What is needed:
Decide whether each of the following statements agrees with the article on the founding of Hope Homes, answering yes or no and quoting the words of the article that settle it. 1. Leiphart gave Kiewit a $5 bill to start the organization. 2. Leiphart lived to see Hope Homes' first group homes open. 3. The organization has been providing services for 50 years.

Passage to read:
____

Stow -- If Margaret Leiphart were still here today, Chuck Rainier, development and marketing director for Hope Homes Inc., believes she'd probably say, "I told you so."

It was 50 years ago that Leiphart -- a pious and devoted member of Grace United Church of Christ in Akron known affectionately to many simply as "Aunt Margaret" -- first shared her vision for a faith-based organization that could support the developmentally disabled through their adult lives.

However, the Rev. Dr. Paul Kiewit, whom Leiphart shared her dream and a $5 bill with to get the organization going, notes Leiphart didn't merely share her vision with him, she imposed it.

"She had it all worked out in her head," said Kiewit, now 89. "This lady had no doubt this was going to take off, and all it was going to take was some time."

After that first $5, it took Kiewit 15 years of work, prayer and fundraising before enough money and interest became available to create Hope Homes' first two community-based group homes for the developmentally disabled off Norton Road in Stow.

Leiphart, who also had a developmentally disabled son, Robert, whom she called "Bobby," died in 1972 before seeing the dream she prayed for so devoutly come to fruition.

While Kiewit had his doubts whether Leiphart's vision would become a reality, he says Leiphart would rejoice over what the non-profit organization has grown to today.

"She was a very benevolent person, and this was part of her benevolent spirit that people needed to be interested in people like her son," Kiewit said.

"She was a person of determined prayer, grace and love who would give you the shirt off her back," he added. "She said if she didn't do this, she was going to let God down -- she said that with conviction -- and that's what keeps you going."

A Dream, A Prayer and a $5 bill

While Hope Homes celebrates the 50-year anniversary of the $5 transaction between Liephart and Kiewit that marked the unofficial founding of the group, the organization has been providing services for about 35 years.

Kiewit explained how Leiphart came to him with a small amount of money and a specific dream rooted in the love of her son for whom she was concerned might not receive proper care if she weren't around.

____

Dataset records:
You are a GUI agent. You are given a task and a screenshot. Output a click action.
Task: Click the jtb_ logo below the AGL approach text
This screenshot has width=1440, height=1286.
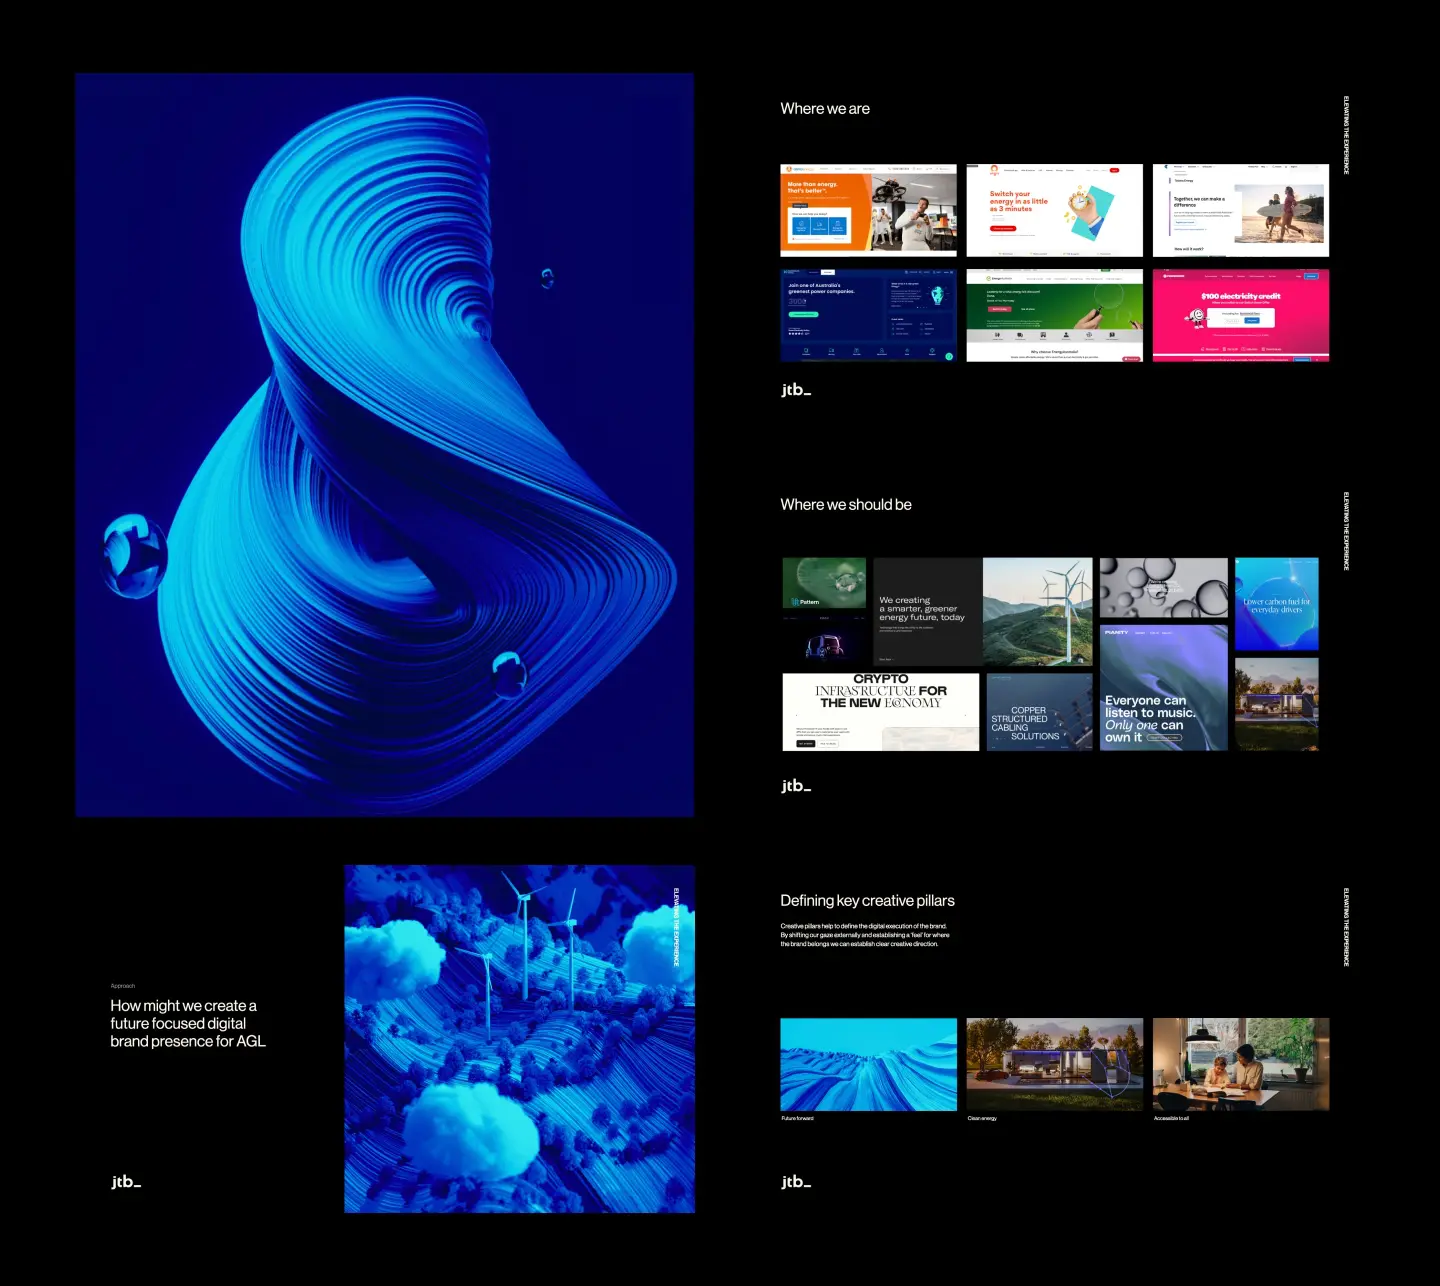click(126, 1182)
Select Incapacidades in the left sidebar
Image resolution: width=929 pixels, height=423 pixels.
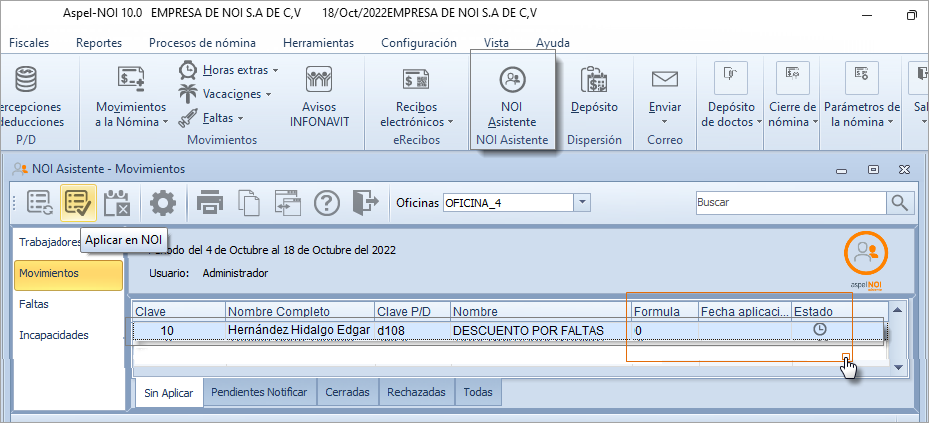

____

Full output:
1. Yes: "whom Leiphart shared her dream and a $5 bill with to get the organization going"
2. No: "died in 1972 before seeing the dream she prayed for so devoutly come to fruition"
3. No: "the organization has been providing services for about 35 years"